Em face da planilha locupletada de demandas, que se tornam a cada dia
mais prementes diante dos índices assustadores da criminalidade, o
sistema de premiação do desempenho individual ameaça ser fator de
competição esganiçada e predatória entre grupos, contribuir para a
expansão de abusos de autoridade e até acender os ânimos corporativistas
dos quadros policiais. Se o cidadão comum já tem receio do policial
militar - fugindo dele por temer atitude/ação agressiva -, imagine-se o
distanciamento que dele manterá sabendo que nas ruas há um grupo de
"justiceiros" disposto a banir os eventos criminosos a qualquer custo.
O costume de premiar policiais já existe entre nós.

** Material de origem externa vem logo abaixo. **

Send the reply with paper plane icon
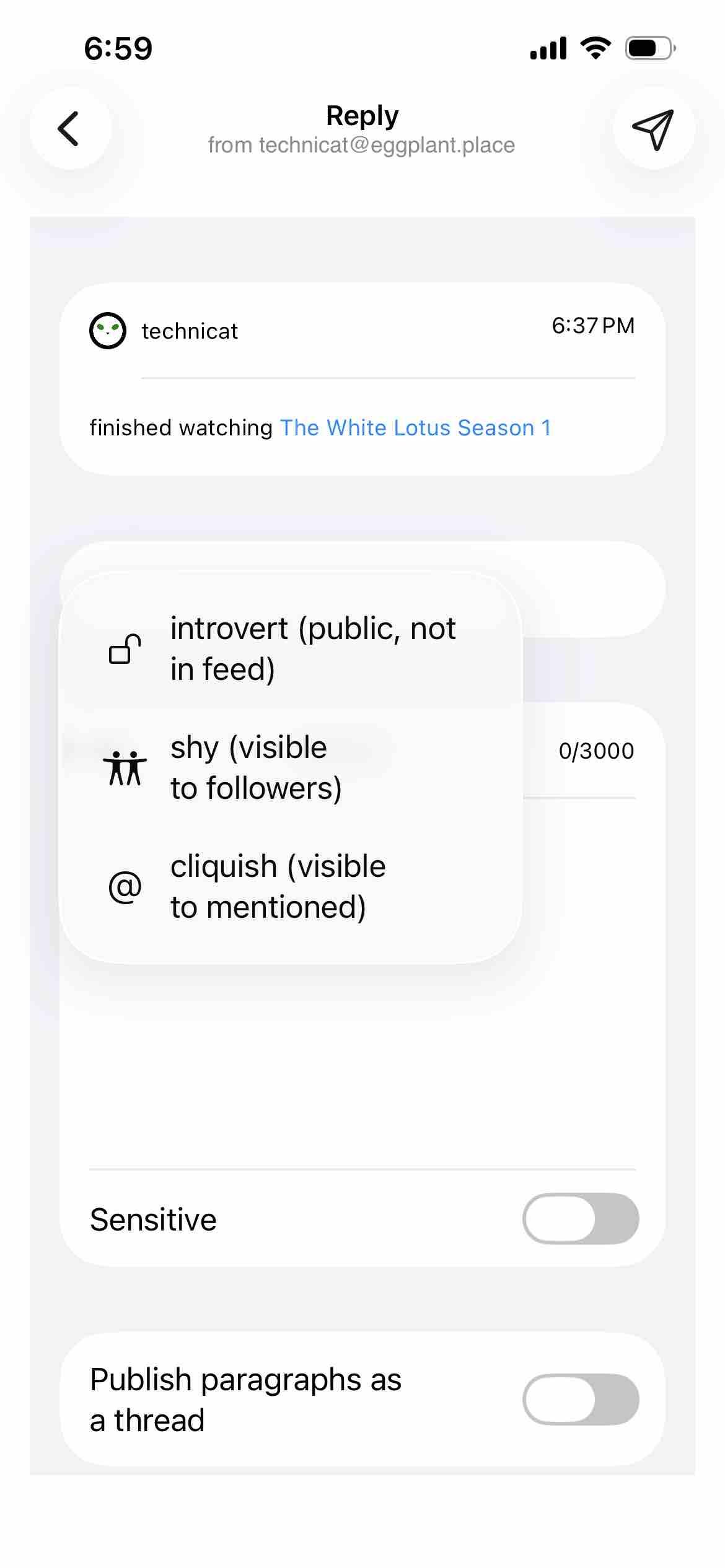The width and height of the screenshot is (725, 1568). pos(653,129)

Pernambuco, Minas e
Rio são as referências. Mas os efeitos são distintos. Em Minas o plano
lançado em 2008 resultou em queda nos três primeiros anos, mas em 2011 a
situação se inverteu: a taxa média mensal de 20,8 crimes violentos por
100 mil habitantes em 2010 pulou para 36,4 no ano seguinte. Em
Pernambuco a queda no índice de homicídios foi de 18% em 2010.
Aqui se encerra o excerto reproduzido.